Northern Ireland has a lot going for it: geological wonders, Game of Thrones filming locations, a city that’s genuinely exciting to spend time in, and a distillery that’s been making whiskey since 1608. This private two-day tour from Dublin gets you to all of it, with an English-speaking guide who shapes the experience around what interests you most.
Day one belongs to the Causeway Coast. The Giant’s Causeway is the main draw - 40,000 hexagonal basalt columns rising from the sea in a landscape that looks engineered but isn’t. The Dark Hedges, that impossibly photogenic beech tree avenue made famous by Game of Thrones, is close by, and Dunluce Castle clings to its clifftop as dramatically as any castle in Ireland. If time allows, a stop at Bushmills Distillery for a tasting rounds out the day nicely. Bushmills has been distilling since 1608 - one of the oldest licensed distilleries in the world.

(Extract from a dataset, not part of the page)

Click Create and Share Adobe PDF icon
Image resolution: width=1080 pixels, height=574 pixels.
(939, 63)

Day two is Belfast. The city has transformed itself considerably from its troubled past and is now one of the most interesting destinations on the island. The Peace Wall murals tell the story of the Troubles with real honesty. Belfast City Hall anchors the city centre, and the Victoria Square dome has rooftop views worth stopping for. There’s also time for eating, wandering and taking in a city that’s still figuring out who it wants to be - in the best possible way - before the drive back to Dublin.
Bushmills is three kilometres from the Giant’s Causeway and worth knowing properly. The village has a narrow-gauge heritage railway - the Giant’s Causeway and Bushmills Railway - that runs two miles to the Causeway and back. If the distillery tasting is on your plan, book it online a few days ahead: it sells out by mid-morning in summer. The Bushmills Inn’s gas-lit bar is still lit by gas, has a peat fire that smells like the place was built around it, and does live music on Friday and Saturday evenings - a very good reason to stay overnight in the village rather than pressing on to Belfast.

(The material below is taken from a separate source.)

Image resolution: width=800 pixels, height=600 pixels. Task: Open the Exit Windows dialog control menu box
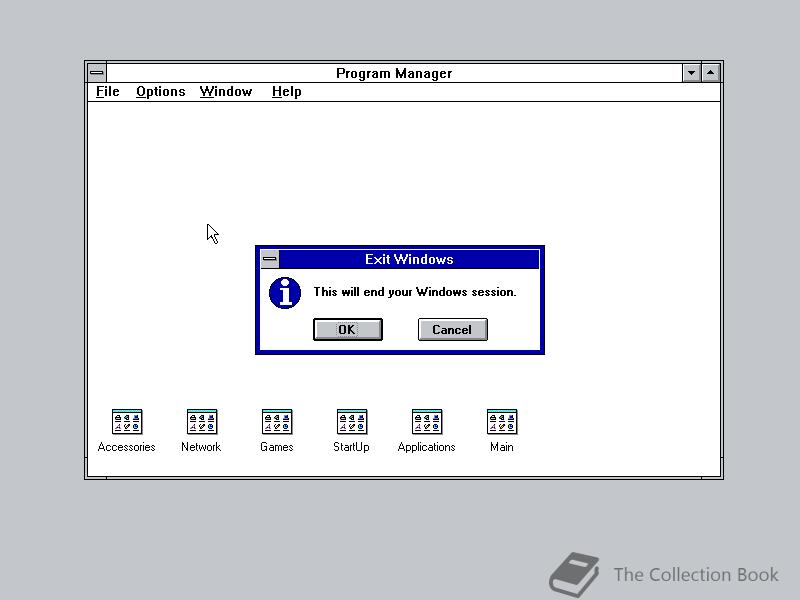click(x=269, y=259)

At the Giant’s Causeway, your guide can bring you to the stones before the main visitor centre opens if you arrive early. The Causeway Coast Way walking path connects Bushmills to the Causeway off-road - a 4.3 km stretch your guide can use to avoid the busiest hour of coach traffic.
On day two, Belfast gives you a full city’s worth of decisions. The black taxi tours of the Falls and Shankill murals are the real insider experience - ask your guide to recommend a driver who actually lived through the Troubles, not one who learned the script from YouTube. For food, St George’s Market (Friday to Sunday) is the city’s best market and a fraction of restaurant prices; the Mourne Seafood Bar on Bank Street does Carlingford oysters and is right beside Kelly’s Cellars, Belfast’s oldest pub. The Crown Liquor Saloon on Great Victoria Street is Victorian tilework and gas lighting and is worth a stop even if you don’t drink.
If your overnight is in Belfast and you have a clear morning before the return drive, the walk from the Lagan Weir past Titanic Belfast along the waterfront - past the SS Nomadic and the Glass of Thrones stained-glass windows - takes about an hour and is completely flat. The Titanic Quarter hotel sleeps in the actual Harland & Wolff drawing offices where the ship was designed.